A imaginação fértil, que permaneceu acesa durante a fase, levou Bárbara da Venezuela até Paris para se hospedar e trabalhar na casa do cantor Fábio Jr.
— Mas em todos os sonhos eu sempre sentia dor, sofria um acidente… Eram as dores que eu estava sentindo no corpo.
A sua força veio, no entanto, da lembrança do filho Gabriel, 22 anos. Em seus devaneios, ela sempre estava acompanhada ouvindo alguém que dizia que ela venceria essa batalha. Nesses momentos, ela pedia para voltar para casa junto do jovem. Em uma consulta final, ao ser questionada por um neurologista sobre sua profissão, Bárbara conta que ficou em silêncio por alguns segundos, mas logo falou com orgulho:
— Contadora de histórias! Eu achei que ele ia fazer uma brincadeira, mas ele me olhou e disse: “Então a senhora deve ler muito”. Eu disse que sim, que leio muito, e ele disse: “Então quero lhe informar que seu corpo foi todo afetado pela covid, mas o seu cérebro está intacto” — conta, emocionada.
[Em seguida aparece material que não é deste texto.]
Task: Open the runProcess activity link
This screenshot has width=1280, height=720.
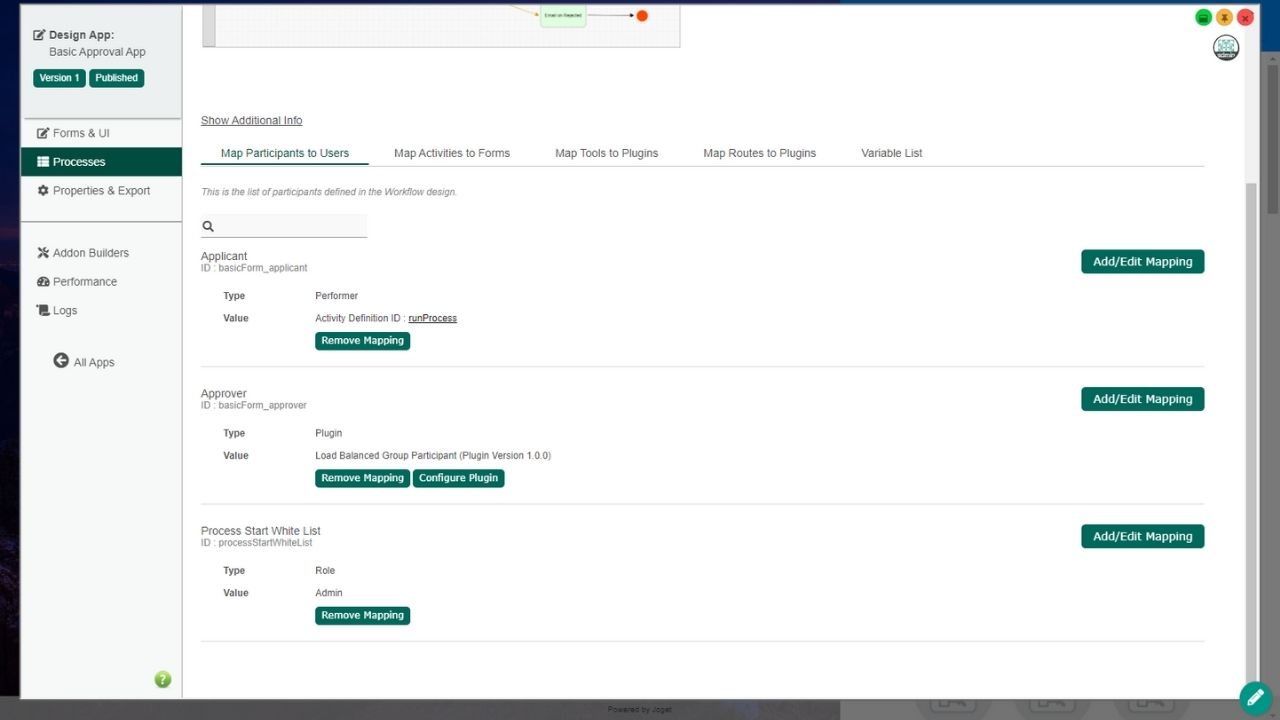Action: pyautogui.click(x=432, y=318)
Bárbara ficou com sequelas da doença. Agora, aprende todos os dias a viver com as novas condições: perdeu 80% da audição, teve de começar a usar óculos e está com o lado esquerdo do corpo paralisado. Suas novas limitações, no entanto, não a desanimam. Com ajuda financeira de amigos, faz fisioterapia para recuperar os movimentos e tem uma cuidadora para suas necessidades diárias. Virtualmente, a contadora de histórias segue encantando crianças com sua interpretação envolvente.
— Eu lutei muito para estar aqui de volta, porque eu gosto muito da vida. Eu quero viver! — finaliza.